Bremmer Guimarães, ator

“Interesso-me muito por essa curadoria, que tinha como proposta sair do eixo eurocentrado, ao propor questões relacionadas às mulheres, aos negros e LGBTs. Vi muitas críticas de que esta edição estava muito política e ideológica. Como se ser político implicasse em experiência estética menor. São espetáculos potentes, inovadores, fora dos padrões eurocêntricos. Ser político não implica em ter menor qualidade e diminuição da potência poética. Os espetáculos nos atravessam de vários modos.”

Nina Caetano, performer, ativista e professora

“Eles poderiam ter feito divulgação melhor desta edição. A divulgação foi muito ruim. É visível a preocupação de trazer espetáculos de outros lugares, muitos da África. Também vi preocupação em valorizar a produção local. Era muita coisa legal para poucos dias. Também foram apresentadas peças que abordam a questão da mulher, dos negros, dos LGBTs. Não sei se isso foi pensado. Achei bem legal. O FIT-BH de 2016 não teve esse conteúdo.”

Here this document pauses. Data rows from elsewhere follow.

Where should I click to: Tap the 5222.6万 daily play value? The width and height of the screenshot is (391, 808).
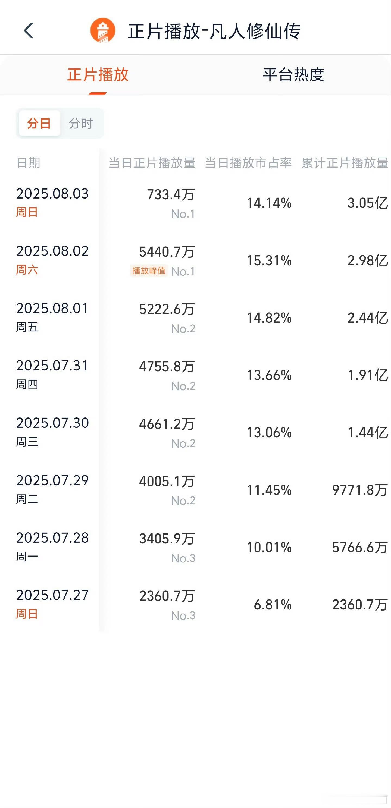[x=167, y=309]
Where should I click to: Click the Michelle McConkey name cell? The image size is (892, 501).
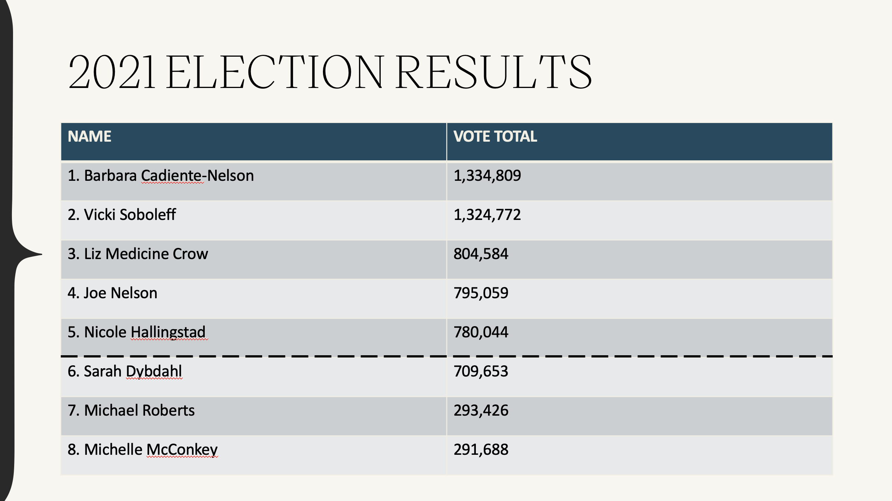click(142, 450)
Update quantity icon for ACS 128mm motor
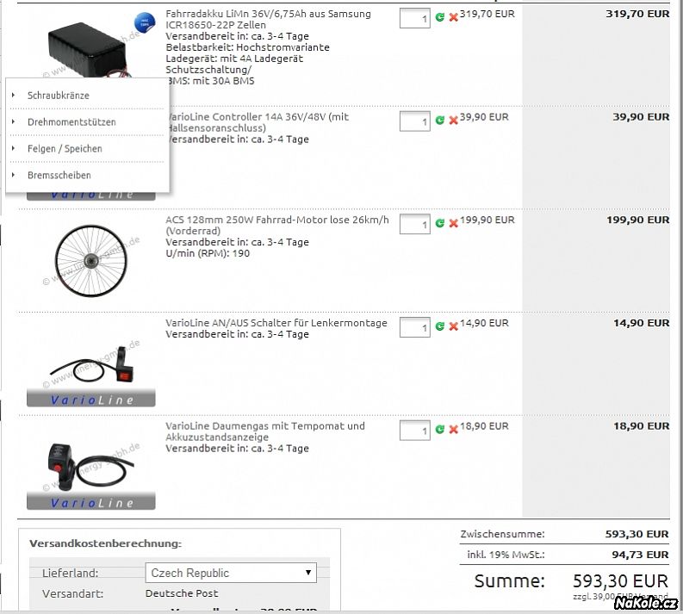683x614 pixels. coord(440,224)
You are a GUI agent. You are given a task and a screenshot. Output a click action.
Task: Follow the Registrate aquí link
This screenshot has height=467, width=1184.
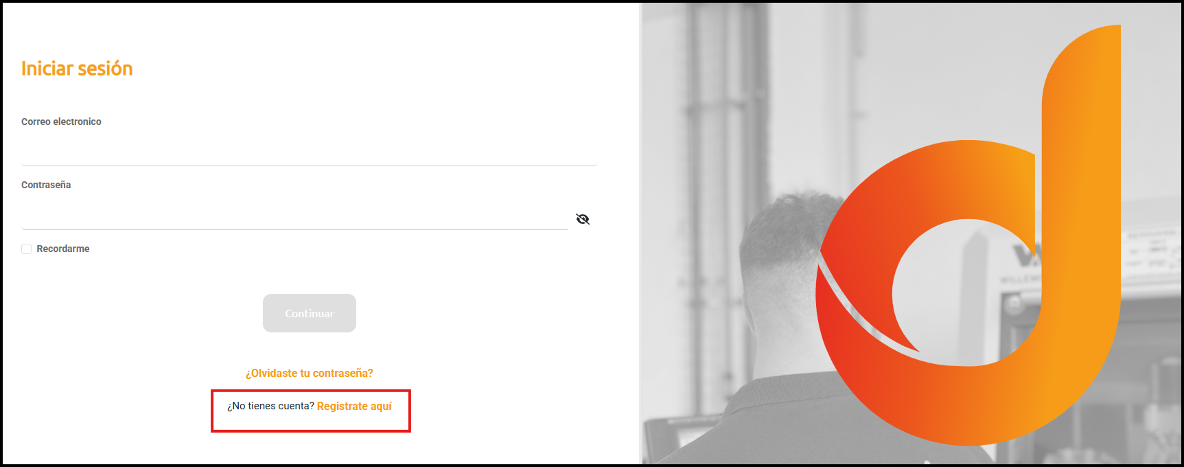click(354, 406)
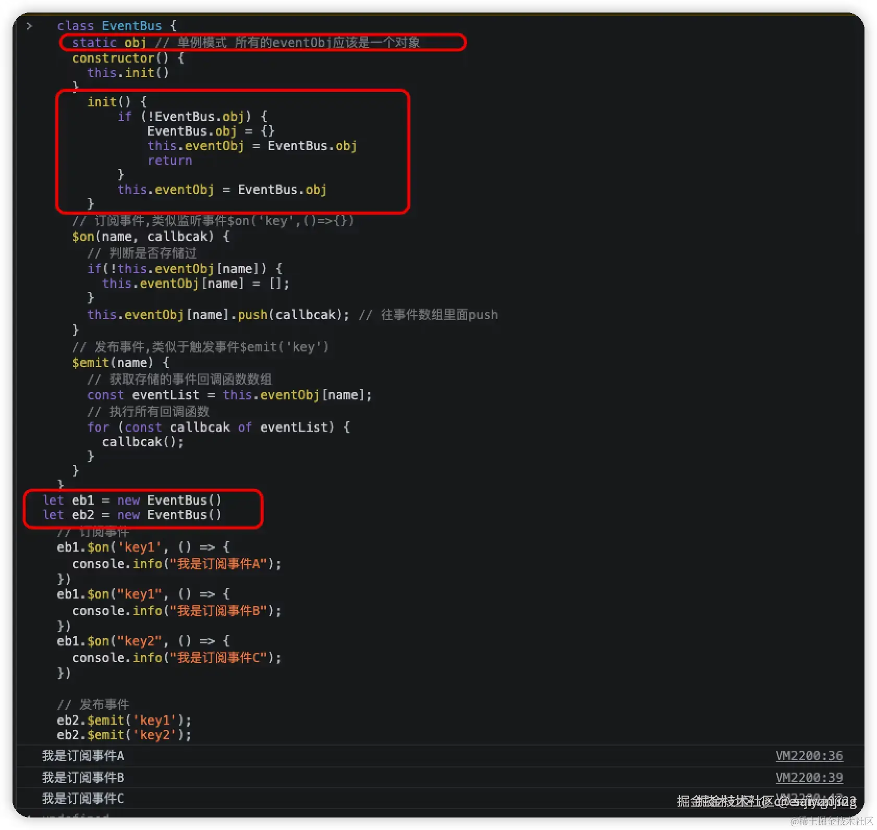Click the for...of eventList loop line
Image resolution: width=877 pixels, height=830 pixels.
pos(218,428)

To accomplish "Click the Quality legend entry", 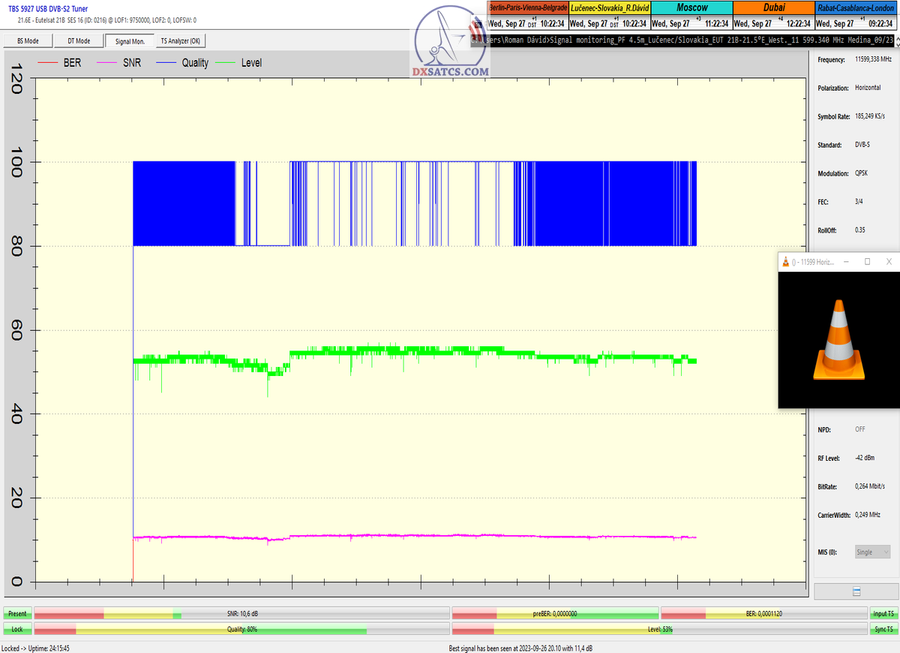I will 182,63.
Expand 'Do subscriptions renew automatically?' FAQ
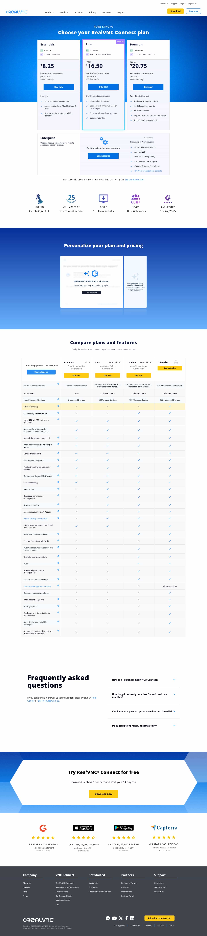Screen dimensions: 207x936 174,726
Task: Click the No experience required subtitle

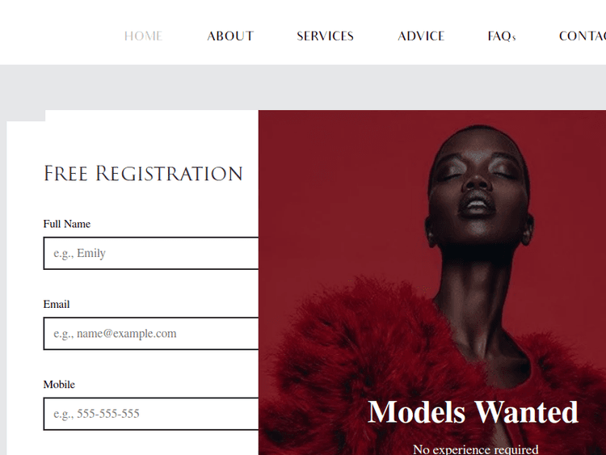Action: click(476, 449)
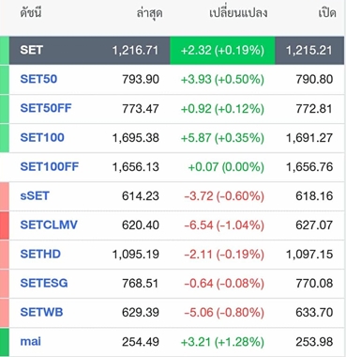
Task: Open the SET50 index link
Action: [x=38, y=79]
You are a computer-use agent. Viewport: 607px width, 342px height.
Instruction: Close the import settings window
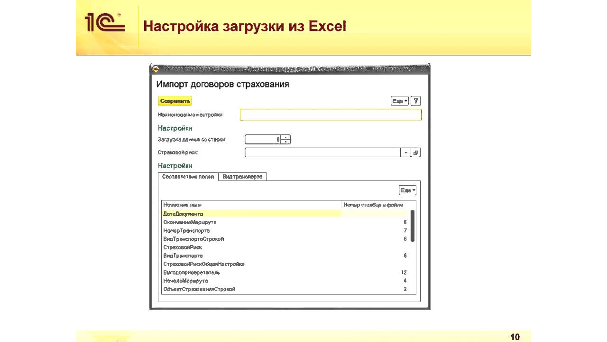[x=423, y=69]
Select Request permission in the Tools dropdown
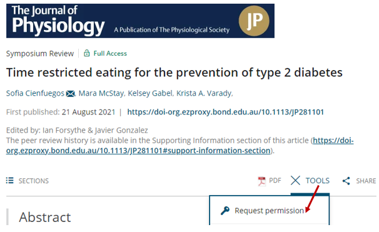The image size is (379, 232). (x=269, y=211)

Maria Clara Strambri, estudante de teatro



FIT-BH EM NÚMEROS

25 mil   
pessoas atraídas
pelo festival

37   
espaços (teatros, espaços alternativos e rua)

280
artistas envolvidos

100
profissionais da cultura de BH contratados

12
países participantes

30
espetáculos

59
apresentações

49  
ações paralelas (palestras, intercâmbios, residências, sessões de leitura, oficina, mostra de filme etc.)